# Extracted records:

..........

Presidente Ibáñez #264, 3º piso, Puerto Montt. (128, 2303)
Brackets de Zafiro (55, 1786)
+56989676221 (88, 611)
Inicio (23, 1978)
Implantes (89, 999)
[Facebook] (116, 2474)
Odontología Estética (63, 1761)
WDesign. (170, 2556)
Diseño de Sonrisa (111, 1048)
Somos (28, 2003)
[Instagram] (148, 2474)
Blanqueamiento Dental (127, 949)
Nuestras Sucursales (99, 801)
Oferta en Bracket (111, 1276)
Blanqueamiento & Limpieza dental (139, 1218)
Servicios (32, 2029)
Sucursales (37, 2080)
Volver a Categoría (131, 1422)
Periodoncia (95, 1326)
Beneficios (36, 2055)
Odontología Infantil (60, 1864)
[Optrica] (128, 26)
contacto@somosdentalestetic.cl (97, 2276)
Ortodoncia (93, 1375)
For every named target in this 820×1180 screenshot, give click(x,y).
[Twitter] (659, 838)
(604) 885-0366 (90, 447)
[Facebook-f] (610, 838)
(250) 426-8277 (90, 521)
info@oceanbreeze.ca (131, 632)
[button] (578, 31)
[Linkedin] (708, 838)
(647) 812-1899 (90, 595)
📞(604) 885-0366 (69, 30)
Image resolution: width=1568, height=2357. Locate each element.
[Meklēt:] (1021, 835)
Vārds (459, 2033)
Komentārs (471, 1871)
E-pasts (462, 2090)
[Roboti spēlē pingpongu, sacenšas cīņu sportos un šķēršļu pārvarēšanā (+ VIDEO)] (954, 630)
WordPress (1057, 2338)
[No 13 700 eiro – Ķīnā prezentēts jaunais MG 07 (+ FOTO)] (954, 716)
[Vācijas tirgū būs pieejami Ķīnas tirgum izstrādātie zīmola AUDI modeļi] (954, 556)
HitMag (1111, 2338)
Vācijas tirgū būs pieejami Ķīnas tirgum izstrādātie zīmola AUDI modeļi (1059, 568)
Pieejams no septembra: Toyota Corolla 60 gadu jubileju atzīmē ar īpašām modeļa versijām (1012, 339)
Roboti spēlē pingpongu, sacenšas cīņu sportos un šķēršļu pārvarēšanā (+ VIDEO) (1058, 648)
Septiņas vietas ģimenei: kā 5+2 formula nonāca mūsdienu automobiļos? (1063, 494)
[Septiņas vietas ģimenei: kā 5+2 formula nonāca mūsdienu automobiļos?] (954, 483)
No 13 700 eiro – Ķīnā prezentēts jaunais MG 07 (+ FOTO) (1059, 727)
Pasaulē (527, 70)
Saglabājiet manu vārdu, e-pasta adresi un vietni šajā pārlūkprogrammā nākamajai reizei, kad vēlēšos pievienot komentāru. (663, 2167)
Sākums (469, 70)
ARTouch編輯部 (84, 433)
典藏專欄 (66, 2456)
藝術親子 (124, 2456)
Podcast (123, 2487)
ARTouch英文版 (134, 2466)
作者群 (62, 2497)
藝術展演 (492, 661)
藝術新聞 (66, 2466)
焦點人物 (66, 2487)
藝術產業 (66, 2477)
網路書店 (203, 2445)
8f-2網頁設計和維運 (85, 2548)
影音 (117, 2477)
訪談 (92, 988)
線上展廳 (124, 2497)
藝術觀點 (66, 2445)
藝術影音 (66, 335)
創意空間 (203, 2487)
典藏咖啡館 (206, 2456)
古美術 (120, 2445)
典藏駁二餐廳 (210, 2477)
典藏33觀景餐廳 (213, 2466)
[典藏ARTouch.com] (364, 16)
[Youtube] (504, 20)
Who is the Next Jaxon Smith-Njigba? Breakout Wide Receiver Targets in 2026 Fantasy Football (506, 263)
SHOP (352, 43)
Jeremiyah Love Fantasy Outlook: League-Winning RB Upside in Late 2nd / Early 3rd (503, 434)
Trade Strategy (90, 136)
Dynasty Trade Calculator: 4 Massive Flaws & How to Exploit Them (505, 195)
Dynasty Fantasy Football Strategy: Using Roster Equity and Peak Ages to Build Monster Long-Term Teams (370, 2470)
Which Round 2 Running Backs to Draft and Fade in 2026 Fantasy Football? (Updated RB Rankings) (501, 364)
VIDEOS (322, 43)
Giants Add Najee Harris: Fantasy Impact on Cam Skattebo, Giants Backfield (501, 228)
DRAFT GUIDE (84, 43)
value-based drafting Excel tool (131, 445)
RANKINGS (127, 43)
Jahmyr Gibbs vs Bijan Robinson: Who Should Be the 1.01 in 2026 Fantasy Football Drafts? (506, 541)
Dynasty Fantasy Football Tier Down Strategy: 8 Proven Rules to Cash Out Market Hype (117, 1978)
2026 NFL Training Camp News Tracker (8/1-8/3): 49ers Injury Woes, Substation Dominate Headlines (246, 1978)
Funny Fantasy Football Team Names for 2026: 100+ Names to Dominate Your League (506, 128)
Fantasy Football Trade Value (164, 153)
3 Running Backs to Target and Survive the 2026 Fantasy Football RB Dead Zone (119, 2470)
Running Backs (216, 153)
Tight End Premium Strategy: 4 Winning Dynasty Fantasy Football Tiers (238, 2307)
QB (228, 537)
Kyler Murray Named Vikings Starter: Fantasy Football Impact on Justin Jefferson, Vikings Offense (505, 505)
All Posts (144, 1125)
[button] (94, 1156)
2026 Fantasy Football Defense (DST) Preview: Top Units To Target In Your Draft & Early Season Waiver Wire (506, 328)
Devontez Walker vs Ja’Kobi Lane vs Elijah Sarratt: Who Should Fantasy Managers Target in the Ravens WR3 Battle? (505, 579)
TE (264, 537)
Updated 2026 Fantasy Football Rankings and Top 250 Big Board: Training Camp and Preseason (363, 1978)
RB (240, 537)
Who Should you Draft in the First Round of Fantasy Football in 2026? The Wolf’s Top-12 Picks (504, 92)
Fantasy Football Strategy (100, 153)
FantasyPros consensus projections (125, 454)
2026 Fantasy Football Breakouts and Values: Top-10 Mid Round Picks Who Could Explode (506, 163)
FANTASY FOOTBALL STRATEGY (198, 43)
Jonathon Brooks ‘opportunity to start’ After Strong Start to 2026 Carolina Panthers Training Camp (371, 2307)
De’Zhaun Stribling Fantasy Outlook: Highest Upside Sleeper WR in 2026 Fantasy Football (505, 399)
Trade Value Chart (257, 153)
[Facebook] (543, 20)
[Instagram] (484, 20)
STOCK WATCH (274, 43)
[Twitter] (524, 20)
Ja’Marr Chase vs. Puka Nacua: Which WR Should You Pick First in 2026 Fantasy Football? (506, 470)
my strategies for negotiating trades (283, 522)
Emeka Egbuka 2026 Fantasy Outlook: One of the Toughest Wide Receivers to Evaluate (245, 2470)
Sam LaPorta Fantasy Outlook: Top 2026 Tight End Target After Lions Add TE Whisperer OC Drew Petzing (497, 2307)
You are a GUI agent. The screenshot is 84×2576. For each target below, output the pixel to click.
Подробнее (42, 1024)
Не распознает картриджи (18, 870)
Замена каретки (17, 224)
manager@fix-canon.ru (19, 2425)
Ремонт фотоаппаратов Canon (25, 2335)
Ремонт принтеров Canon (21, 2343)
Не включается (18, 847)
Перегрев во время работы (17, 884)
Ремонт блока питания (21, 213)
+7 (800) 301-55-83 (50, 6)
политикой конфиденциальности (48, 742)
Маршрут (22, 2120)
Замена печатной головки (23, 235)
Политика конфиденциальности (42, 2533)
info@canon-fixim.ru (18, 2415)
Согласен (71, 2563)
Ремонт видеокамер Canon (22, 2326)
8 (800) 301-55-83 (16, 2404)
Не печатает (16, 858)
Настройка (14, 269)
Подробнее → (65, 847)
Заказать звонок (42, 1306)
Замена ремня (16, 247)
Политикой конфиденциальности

..........

# What to do:
Write each record above out again exactly as it reads.

# Exercise output:
Presidente Ibáñez #264, 3º piso, Puerto Montt. (128, 2303)
Brackets de Zafiro (55, 1786)
+56989676221 (88, 611)
Inicio (23, 1978)
Implantes (89, 999)
[Facebook] (116, 2474)
Odontología Estética (63, 1761)
WDesign. (170, 2556)
Diseño de Sonrisa (111, 1048)
Somos (28, 2003)
[Instagram] (148, 2474)
Blanqueamiento Dental (127, 949)
Nuestras Sucursales (99, 801)
Oferta en Bracket (111, 1276)
Blanqueamiento & Limpieza dental (139, 1218)
Servicios (32, 2029)
Sucursales (37, 2080)
Volver a Categoría (131, 1422)
Periodoncia (95, 1326)
Beneficios (36, 2055)
Odontología Infantil (60, 1864)
[Optrica] (128, 26)
contacto@somosdentalestetic.cl (97, 2276)
Ortodoncia (93, 1375)
For every named target in this 820×1180 screenshot, give click(x,y).
[Twitter] (659, 838)
(604) 885-0366 (90, 447)
[Facebook-f] (610, 838)
(250) 426-8277 (90, 521)
info@oceanbreeze.ca (131, 632)
[button] (578, 31)
[Linkedin] (708, 838)
(647) 812-1899 (90, 595)
📞(604) 885-0366 (69, 30)
Image resolution: width=1568, height=2357. Locate each element.
[Meklēt:] (1021, 835)
Vārds (459, 2033)
Komentārs (471, 1871)
E-pasts (462, 2090)
[Roboti spēlē pingpongu, sacenšas cīņu sportos un šķēršļu pārvarēšanā (+ VIDEO)] (954, 630)
WordPress (1057, 2338)
[No 13 700 eiro – Ķīnā prezentēts jaunais MG 07 (+ FOTO)] (954, 716)
[Vācijas tirgū būs pieejami Ķīnas tirgum izstrādātie zīmola AUDI modeļi] (954, 556)
HitMag (1111, 2338)
Vācijas tirgū būs pieejami Ķīnas tirgum izstrādātie zīmola AUDI modeļi (1059, 568)
Pieejams no septembra: Toyota Corolla 60 gadu jubileju atzīmē ar īpašām modeļa versijām (1012, 339)
Roboti spēlē pingpongu, sacenšas cīņu sportos un šķēršļu pārvarēšanā (+ VIDEO) (1058, 648)
Septiņas vietas ģimenei: kā 5+2 formula nonāca mūsdienu automobiļos? (1063, 494)
[Septiņas vietas ģimenei: kā 5+2 formula nonāca mūsdienu automobiļos?] (954, 483)
No 13 700 eiro – Ķīnā prezentēts jaunais MG 07 (+ FOTO) (1059, 727)
Pasaulē (527, 70)
Saglabājiet manu vārdu, e-pasta adresi un vietni šajā pārlūkprogrammā nākamajai reizei, kad vēlēšos pievienot komentāru. (663, 2167)
Sākums (469, 70)
ARTouch編輯部 (84, 433)
典藏專欄 (66, 2456)
藝術親子 (124, 2456)
Podcast (123, 2487)
ARTouch英文版 (134, 2466)
作者群 (62, 2497)
藝術展演 (492, 661)
藝術新聞 (66, 2466)
焦點人物 (66, 2487)
藝術產業 (66, 2477)
網路書店 (203, 2445)
8f-2網頁設計和維運 (85, 2548)
影音 (117, 2477)
訪談 (92, 988)
線上展廳 (124, 2497)
藝術觀點 (66, 2445)
藝術影音 (66, 335)
創意空間 (203, 2487)
典藏咖啡館 (206, 2456)
古美術 (120, 2445)
典藏駁二餐廳 (210, 2477)
典藏33觀景餐廳 (213, 2466)
[典藏ARTouch.com] (364, 16)
[Youtube] (504, 20)
Who is the Next Jaxon Smith-Njigba? Breakout Wide Receiver Targets in 2026 Fantasy Football (506, 263)
SHOP (352, 43)
Jeremiyah Love Fantasy Outlook: League-Winning RB Upside in Late 2nd / Early 3rd (503, 434)
Trade Strategy (90, 136)
Dynasty Trade Calculator: 4 Massive Flaws & How to Exploit Them (505, 195)
Dynasty Fantasy Football Strategy: Using Roster Equity and Peak Ages to Build Monster Long-Term Teams (370, 2470)
Which Round 2 Running Backs to Draft and Fade in 2026 Fantasy Football? (Updated RB Rankings) (501, 364)
VIDEOS (322, 43)
Giants Add Najee Harris: Fantasy Impact on Cam Skattebo, Giants Backfield (501, 228)
DRAFT GUIDE (84, 43)
value-based drafting Excel tool (131, 445)
RANKINGS (127, 43)
Jahmyr Gibbs vs Bijan Robinson: Who Should Be the 1.01 in 2026 Fantasy Football Drafts? (506, 541)
Dynasty Fantasy Football Tier Down Strategy: 8 Proven Rules to Cash Out Market Hype (117, 1978)
2026 NFL Training Camp News Tracker (8/1-8/3): 49ers Injury Woes, Substation Dominate Headlines (246, 1978)
Funny Fantasy Football Team Names for 2026: 100+ Names to Dominate Your League (506, 128)
Fantasy Football Trade Value (164, 153)
3 Running Backs to Target and Survive the 2026 Fantasy Football RB Dead Zone (119, 2470)
Running Backs (216, 153)
Tight End Premium Strategy: 4 Winning Dynasty Fantasy Football Tiers (238, 2307)
QB (228, 537)
Kyler Murray Named Vikings Starter: Fantasy Football Impact on Justin Jefferson, Vikings Offense (505, 505)
All Posts (144, 1125)
[button] (94, 1156)
2026 Fantasy Football Defense (DST) Preview: Top Units To Target In Your Draft & Early Season Waiver Wire (506, 328)
Devontez Walker vs Ja’Kobi Lane vs Elijah Sarratt: Who Should Fantasy Managers Target in the Ravens WR3 Battle? (505, 579)
TE (264, 537)
Updated 2026 Fantasy Football Rankings and Top 250 Big Board: Training Camp and Preseason (363, 1978)
RB (240, 537)
Who Should you Draft in the First Round of Fantasy Football in 2026? The Wolf’s Top-12 Picks (504, 92)
Fantasy Football Strategy (100, 153)
FantasyPros consensus projections (125, 454)
2026 Fantasy Football Breakouts and Values: Top-10 Mid Round Picks Who Could Explode (506, 163)
FANTASY FOOTBALL STRATEGY (198, 43)
Jonathon Brooks ‘opportunity to start’ After Strong Start to 2026 Carolina Panthers Training Camp (371, 2307)
De’Zhaun Stribling Fantasy Outlook: Highest Upside Sleeper WR in 2026 Fantasy Football (505, 399)
Trade Value Chart (257, 153)
[Facebook] (543, 20)
[Instagram] (484, 20)
STOCK WATCH (274, 43)
[Twitter] (524, 20)
Ja’Marr Chase vs. Puka Nacua: Which WR Should You Pick First in 2026 Fantasy Football? (506, 470)
my strategies for negotiating trades (283, 522)
Emeka Egbuka 2026 Fantasy Outlook: One of the Toughest Wide Receivers to Evaluate (245, 2470)
Sam LaPorta Fantasy Outlook: Top 2026 Tight End Target After Lions Add TE Whisperer OC Drew Petzing (497, 2307)
You are a GUI agent. The screenshot is 84×2576. For each target below, output the pixel to click.
Подробнее (42, 1024)
Не распознает картриджи (18, 870)
Замена каретки (17, 224)
manager@fix-canon.ru (19, 2425)
Ремонт фотоаппаратов Canon (25, 2335)
Ремонт принтеров Canon (21, 2343)
Не включается (18, 847)
Перегрев во время работы (17, 884)
Ремонт блока питания (21, 213)
+7 (800) 301-55-83 (50, 6)
политикой конфиденциальности (48, 742)
Маршрут (22, 2120)
Замена печатной головки (23, 235)
Политика конфиденциальности (42, 2533)
info@canon-fixim.ru (18, 2415)
Согласен (71, 2563)
Ремонт видеокамер Canon (22, 2326)
8 (800) 301-55-83 (16, 2404)
Не печатает (16, 858)
Настройка (14, 269)
Подробнее → (65, 847)
Заказать звонок (42, 1306)
Замена ремня (16, 247)
Политикой конфиденциальности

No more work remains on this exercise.